PIENSO que esta democracia nuestra necesita voces nuevas. No puede ser que cada cuatro años aparezcan los mismos con el discurso de siempre y que además es idéntico para todos: nuestros rivales son unos incompetentes y los culpables de todos los problemas, reales (injusticia, violencia, desigualdad) o ficticios (estatutos, archivos) pero si ganamos nosotros el desgobernar se va a acabar. Increíblemente, aunque tras su mandato todo siga igual o peor, seguirán presentándose y la gente los sequirá votando, incluso con entusiasmo. Parece como si millones de personas sólo tuviesen en común la cesión cuatrienal de su cuota de soberanía a las mismas siglas, cuando en la sociedad existen colectivos tan amplios como para cambiar las cosas que de verdad les preocupan o afectan si fueran capaces de organizarse y concurrir a unas elecciones.
Las señoras, por ejemplo, lograrían mayoría absoluta y podrían desalojar a los varones del poder, promulgar su exención de las tareas domésticas y hasta llegar a papisas. Los jubilados necesitarían coaligarse pero sin duda se harían con las carteras que les permitirían triplicarse la pensión y recibir a diario por ley la visita del médico en casa. Los muchos escaños que obtendrían los entrampados de por vida para adquirir una vivienda les permitirían reducir el interés al 0,05%, ya que una hipotética candidatura de banqueros forrados obtendría menos votos que la Falange. Y quienes están hasta las gónadas de realizar un trabajo que detestan en una atmósfera irrespirable incluso sin humo decretarían desde su cómoda mayoría la prejubilación con el cien por cien alegando harting, una nueva enfermedad laboral reconocida que sería como el mobbing pero por dentro.

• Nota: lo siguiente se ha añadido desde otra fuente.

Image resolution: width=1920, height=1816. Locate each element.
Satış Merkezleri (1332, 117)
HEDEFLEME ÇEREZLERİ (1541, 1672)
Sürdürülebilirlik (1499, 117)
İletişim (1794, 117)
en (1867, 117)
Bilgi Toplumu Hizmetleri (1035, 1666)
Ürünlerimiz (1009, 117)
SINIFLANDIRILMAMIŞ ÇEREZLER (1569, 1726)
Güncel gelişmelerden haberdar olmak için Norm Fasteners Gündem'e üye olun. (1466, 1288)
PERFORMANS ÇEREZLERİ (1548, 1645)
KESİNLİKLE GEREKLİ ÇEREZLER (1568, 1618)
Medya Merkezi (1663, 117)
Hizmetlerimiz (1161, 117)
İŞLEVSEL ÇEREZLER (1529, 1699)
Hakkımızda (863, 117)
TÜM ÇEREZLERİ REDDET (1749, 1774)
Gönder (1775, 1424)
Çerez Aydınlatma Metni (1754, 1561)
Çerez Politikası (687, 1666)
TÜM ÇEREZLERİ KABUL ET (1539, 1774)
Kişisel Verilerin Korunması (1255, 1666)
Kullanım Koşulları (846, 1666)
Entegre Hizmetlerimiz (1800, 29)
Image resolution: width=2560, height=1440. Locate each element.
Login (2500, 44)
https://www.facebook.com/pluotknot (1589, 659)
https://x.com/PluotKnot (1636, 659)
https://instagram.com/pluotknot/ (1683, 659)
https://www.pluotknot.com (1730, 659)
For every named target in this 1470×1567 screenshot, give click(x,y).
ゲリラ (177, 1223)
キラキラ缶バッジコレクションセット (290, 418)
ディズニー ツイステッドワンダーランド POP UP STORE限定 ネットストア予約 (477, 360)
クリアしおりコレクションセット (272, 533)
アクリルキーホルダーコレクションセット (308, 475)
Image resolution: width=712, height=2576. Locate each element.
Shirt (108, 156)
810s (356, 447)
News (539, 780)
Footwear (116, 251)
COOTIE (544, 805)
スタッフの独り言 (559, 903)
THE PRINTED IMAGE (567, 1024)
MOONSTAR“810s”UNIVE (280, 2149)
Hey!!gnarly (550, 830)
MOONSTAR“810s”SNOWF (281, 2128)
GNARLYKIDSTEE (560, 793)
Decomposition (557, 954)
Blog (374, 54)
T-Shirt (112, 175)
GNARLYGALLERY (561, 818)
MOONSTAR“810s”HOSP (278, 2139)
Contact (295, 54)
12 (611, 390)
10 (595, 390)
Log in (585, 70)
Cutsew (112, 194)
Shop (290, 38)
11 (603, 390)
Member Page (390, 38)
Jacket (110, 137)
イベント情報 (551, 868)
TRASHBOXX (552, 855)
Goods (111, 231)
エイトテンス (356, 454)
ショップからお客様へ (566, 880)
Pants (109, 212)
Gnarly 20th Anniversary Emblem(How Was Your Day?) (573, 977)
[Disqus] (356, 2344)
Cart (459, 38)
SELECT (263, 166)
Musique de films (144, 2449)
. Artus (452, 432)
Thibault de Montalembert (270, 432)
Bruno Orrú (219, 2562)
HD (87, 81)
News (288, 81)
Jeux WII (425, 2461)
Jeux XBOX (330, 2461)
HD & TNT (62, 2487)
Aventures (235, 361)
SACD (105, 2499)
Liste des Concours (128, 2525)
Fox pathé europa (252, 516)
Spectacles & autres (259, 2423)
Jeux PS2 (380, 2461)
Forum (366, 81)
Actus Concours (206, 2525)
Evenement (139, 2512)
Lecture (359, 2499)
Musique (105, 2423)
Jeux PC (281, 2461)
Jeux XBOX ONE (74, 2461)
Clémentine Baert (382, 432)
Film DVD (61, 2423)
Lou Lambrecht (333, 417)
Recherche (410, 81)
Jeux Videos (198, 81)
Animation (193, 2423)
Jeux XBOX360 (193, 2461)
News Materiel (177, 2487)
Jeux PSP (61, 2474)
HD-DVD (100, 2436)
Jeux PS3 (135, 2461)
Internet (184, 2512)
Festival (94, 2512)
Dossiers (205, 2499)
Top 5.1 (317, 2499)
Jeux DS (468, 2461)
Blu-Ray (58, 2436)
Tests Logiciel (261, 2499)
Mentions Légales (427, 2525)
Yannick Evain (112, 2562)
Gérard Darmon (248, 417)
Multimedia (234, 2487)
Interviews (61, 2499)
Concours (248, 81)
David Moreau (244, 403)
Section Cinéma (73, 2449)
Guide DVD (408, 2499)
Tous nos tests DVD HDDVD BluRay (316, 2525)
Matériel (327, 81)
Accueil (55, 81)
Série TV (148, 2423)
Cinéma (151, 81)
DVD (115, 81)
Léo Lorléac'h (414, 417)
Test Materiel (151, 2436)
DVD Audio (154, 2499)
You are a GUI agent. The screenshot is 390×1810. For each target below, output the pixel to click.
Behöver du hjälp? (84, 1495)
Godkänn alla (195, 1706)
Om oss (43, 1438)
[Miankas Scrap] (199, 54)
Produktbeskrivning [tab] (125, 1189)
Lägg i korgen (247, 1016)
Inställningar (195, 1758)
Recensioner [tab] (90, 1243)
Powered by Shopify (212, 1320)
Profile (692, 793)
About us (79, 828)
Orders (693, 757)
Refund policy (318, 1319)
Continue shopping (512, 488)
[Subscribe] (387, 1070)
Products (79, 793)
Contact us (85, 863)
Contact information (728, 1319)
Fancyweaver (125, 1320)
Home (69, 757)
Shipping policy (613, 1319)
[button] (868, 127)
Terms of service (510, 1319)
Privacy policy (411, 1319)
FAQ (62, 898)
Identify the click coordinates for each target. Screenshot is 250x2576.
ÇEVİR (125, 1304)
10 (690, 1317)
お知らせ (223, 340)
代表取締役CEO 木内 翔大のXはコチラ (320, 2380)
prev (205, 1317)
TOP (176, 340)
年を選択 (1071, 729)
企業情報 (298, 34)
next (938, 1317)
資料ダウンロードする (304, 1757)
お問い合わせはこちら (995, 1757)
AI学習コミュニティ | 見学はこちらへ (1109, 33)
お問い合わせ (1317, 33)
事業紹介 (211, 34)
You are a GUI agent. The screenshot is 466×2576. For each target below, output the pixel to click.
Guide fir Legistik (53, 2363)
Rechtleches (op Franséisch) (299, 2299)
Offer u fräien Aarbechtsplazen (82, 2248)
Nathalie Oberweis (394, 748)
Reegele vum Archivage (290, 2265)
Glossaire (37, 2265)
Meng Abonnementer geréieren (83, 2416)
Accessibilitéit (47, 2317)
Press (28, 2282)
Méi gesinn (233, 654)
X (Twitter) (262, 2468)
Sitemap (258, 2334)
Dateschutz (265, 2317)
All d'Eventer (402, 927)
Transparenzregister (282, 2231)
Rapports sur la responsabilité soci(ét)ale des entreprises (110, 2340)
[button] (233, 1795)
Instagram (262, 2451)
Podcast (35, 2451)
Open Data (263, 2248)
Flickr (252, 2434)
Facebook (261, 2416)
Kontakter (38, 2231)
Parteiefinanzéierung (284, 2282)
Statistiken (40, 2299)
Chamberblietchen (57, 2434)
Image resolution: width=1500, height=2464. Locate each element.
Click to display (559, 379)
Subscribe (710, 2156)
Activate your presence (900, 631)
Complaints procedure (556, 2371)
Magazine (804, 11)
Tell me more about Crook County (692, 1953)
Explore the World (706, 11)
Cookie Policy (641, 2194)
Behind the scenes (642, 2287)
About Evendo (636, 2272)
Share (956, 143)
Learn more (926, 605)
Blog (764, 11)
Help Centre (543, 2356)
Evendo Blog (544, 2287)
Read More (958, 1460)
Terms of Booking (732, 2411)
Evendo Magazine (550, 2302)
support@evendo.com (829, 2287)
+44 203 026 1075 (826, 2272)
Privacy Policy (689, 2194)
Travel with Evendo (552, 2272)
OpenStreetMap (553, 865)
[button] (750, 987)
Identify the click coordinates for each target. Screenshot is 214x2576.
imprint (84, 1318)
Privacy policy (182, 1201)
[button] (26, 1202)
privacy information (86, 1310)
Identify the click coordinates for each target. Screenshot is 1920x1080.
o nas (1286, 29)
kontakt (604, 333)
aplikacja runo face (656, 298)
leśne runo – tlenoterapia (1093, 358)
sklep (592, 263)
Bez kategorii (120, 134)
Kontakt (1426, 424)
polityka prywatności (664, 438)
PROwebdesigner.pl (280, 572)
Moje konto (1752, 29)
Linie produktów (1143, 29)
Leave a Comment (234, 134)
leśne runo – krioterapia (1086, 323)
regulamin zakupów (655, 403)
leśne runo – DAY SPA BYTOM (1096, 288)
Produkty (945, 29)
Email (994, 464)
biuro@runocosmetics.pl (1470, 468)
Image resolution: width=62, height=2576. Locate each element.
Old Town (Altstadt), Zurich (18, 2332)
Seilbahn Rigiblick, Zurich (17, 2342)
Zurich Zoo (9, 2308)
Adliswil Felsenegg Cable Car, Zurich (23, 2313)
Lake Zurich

Como en casi todos los hogares conviven hipotecados, jubilados, amas de casa y currantes, las estrategias, las coaliciones y los proyectos legislativos se urdirían en torno a la fritanga o ante el telebasural y la democracia al fin sería cosa de todos y no sólo de quienes sólo se acuerdan del censo para sacarle los votos bisiestos. Lo que sucede, para alivio de la clase política, es que la mayoría más numerosa y por tanto más potente es la que llaman silenciosa, porque sus incontables miembros nunca dicen lo que piensan; como mucho, se limitan a quejarse en voz baja mientras se dan de cabezadas contra su particular muro de las lamentaciones. Y a votar a los grupos organizados de siempre para elegir entre ellos al nuevo culpable oficial de sus males. O sea, a soportar cuatro años más lo que se merecen o, al menos, aquello con lo que parecen conformarse.